# CGT Mortgages with FX USD gains



## Lulu1002 (Jan 16, 2019)

Question regarding FX "gains" that we need to consider on a GBP mortgage on the property in the U.K. we are selling, in regards to capital gains tax we are liable for in the US. 

The property being sold is our primary residence.

A) Do we need to consider the initial USD value of the mortgage when we purchased the property (compared to the value of the mortgage in USD at the sale) to calculate if there is any USD gain
or 
B) the value of the mortgage in USD when We became US tax resident (compared to the value of the mortgage in USD at the sale) to calculate if there is any USD gain.

Due to the significant swings in GBP/USD over the past few years - we want to be clear on this. 

Thank you for your help!


----------



## Bevdeforges (Nov 16, 2007)

You may be making a little too much of this. For determining your capital gains on the property itself, you normally compare the initial buying price (at the exchange rate in effect at the date of purchase) to the selling price (at the exchange rate in effect on the date of sale). 

IRS Publication 523 goes into detail on the subject but you may want to have a look here first https://www.irs.gov/taxtopics/tc701


----------



## Lulu1002 (Jan 16, 2019)

Bevdeforges said:


> You may be making a little too much of this. For determining your capital gains on the property itself, you normally compare the initial buying price (at the exchange rate in effect at the date of purchase) to the selling price (at the exchange rate in effect on the date of sale).
> 
> IRS Publication 523 goes into detail on the subject but you may want to have a look here first https://www.irs.gov/taxtopics/tc701


Thanks @Bevdeforges for your comment I’ll check out the IRS publication. I have read in several places that the mortgage gain via FX swings can be taxable though, so I’m surprised you say it’s not


----------



## SoCal85 (Jan 14, 2019)

The FX gain/loss on the property itself is imbedded into the gain/loss calculation of the property. But to be super technical, the rules view the repayment of the mortgage as a separate IRC Section 988 transaction in which you need to compute fx gain/loss on, even if it's personal. 

The rules are also unfavorable for individuals since FX gains in excess of $200 are taxable, whereas if the transaction resulted in a FX loss they are disallowed.

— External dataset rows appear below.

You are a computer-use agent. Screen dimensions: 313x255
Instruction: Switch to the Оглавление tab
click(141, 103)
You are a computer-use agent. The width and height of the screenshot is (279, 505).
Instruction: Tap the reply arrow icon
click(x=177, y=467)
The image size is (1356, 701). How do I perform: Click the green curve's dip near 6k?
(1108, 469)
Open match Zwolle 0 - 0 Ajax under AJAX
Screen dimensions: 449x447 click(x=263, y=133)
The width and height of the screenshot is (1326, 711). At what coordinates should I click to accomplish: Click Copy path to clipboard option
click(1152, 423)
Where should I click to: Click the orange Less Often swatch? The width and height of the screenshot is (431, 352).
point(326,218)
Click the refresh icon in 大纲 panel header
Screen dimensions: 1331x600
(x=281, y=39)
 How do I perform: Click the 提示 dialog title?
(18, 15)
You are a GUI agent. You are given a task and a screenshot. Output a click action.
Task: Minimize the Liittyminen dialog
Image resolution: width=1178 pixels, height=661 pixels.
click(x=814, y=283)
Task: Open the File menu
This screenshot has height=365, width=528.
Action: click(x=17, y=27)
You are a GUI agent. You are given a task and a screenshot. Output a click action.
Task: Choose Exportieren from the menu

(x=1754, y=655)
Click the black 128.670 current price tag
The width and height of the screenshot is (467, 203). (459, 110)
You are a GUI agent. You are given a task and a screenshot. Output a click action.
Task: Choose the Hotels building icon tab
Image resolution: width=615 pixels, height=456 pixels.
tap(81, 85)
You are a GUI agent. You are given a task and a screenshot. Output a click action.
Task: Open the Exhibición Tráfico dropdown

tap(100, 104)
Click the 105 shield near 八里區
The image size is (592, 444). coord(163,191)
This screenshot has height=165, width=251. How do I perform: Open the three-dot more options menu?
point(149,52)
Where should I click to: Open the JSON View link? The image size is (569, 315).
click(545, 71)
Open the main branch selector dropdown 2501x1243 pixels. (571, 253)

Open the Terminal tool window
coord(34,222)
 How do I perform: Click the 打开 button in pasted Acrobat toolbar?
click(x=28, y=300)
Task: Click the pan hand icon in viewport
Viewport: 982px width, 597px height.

Normal CPAs usually won't even bother or know to compute this. I've gone through audits involving foreign property and have yet to see an IRS agent knowledgeable enough to apply these rules also. I guess its luck of the draw though. If you have a CPA that specializes in International Tax they probably would compute it and include any fx gain to be conservative. To answer your question though, I did research on this a few years ago and I believe I went with A for another client (historical basis for when you first purchased the property). However, it's been awhile and I cant say it with 100% confidence unless I go back through the code/regs.


----------



## Bevdeforges (Nov 16, 2007)

Thank you for that info, SoCal85. As you say, the FX gain/loss is imbedded into the overall gain/loss on the sale of the property. Unless you're talking about properties worth in the millions ($ or GBP) I'd try and keep the gain/loss calculation as simple as possible. Hang onto your notes as to how you've calculated it, just in case, and see how things go. Very often, a good faith effort to meet the requirements without getting too complicated will work when filing from overseas.


----------



## Lulu1002 (Jan 16, 2019)

Thank you very helpful. Seems it’s a grey area but trying to understand any potential liability. I’ll try to get clarity on the timing. 



SoCal85 said:


> The FX gain/loss on the property itself is imbedded into the gain/loss calculation of the property. But to be super technical, the rules view the repayment of the mortgage as a separate IRC Section 988 transaction in which you need to compute fx gain/loss on, even if it's personal.
> 
> The rules are also unfavorable for individuals since FX gains in excess of $200 are taxable, whereas if the transaction resulted in a FX loss they are disallowed.
> 
> Normal CPAs usually won't even bother or know to compute this. I've gone through audits involving foreign property and have yet to see an IRS agent knowledgeable enough to apply these rules also. I guess its luck of the draw though. If you have a CPA that specializes in International Tax they probably would compute it and include any fx gain to be conservative. To answer your question though, I did research on this a few years ago and I believe I went with A for another client (historical basis for when you first purchased the property). However, it's been awhile and I cant say it with 100% confidence unless I go back through the code/regs.


----------